DATA SECTION:
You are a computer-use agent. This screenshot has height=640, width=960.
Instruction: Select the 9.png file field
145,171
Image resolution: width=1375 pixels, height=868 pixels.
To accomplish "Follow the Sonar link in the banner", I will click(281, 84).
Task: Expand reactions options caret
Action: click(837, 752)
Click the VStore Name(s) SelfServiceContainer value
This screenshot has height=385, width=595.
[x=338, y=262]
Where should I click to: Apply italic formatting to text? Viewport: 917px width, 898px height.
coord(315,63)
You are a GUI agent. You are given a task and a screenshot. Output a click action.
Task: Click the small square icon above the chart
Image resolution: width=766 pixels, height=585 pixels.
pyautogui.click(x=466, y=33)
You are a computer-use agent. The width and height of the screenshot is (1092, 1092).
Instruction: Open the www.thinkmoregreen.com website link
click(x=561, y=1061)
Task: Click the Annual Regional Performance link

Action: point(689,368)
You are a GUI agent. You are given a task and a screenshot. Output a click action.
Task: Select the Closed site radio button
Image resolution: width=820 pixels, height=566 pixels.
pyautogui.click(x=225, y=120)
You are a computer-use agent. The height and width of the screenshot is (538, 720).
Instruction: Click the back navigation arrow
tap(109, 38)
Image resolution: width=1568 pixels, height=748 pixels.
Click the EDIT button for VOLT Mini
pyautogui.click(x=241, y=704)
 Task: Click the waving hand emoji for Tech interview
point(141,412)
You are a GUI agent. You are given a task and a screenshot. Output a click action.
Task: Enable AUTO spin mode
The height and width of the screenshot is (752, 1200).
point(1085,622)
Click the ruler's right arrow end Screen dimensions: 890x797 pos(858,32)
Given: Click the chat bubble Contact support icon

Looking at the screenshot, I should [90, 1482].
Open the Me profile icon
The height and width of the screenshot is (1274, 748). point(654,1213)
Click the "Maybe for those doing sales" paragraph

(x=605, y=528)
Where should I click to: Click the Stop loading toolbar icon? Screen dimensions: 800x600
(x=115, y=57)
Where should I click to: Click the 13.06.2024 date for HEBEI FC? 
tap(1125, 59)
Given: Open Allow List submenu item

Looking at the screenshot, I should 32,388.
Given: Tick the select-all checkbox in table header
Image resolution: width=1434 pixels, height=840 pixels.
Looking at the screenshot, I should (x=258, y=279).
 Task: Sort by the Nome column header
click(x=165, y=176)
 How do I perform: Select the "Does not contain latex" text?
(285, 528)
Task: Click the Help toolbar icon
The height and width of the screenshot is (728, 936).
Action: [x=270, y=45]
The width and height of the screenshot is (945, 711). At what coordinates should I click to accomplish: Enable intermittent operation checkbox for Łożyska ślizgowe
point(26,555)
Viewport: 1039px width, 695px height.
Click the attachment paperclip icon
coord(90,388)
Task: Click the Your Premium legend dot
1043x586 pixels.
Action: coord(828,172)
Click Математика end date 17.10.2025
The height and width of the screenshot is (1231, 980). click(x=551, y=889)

WHAT THE TASK REQUIRES:
Look through the listing above and give the number of lines containing the string "computer", with nothing else.

RESPONSE TO THE EXERCISE:
3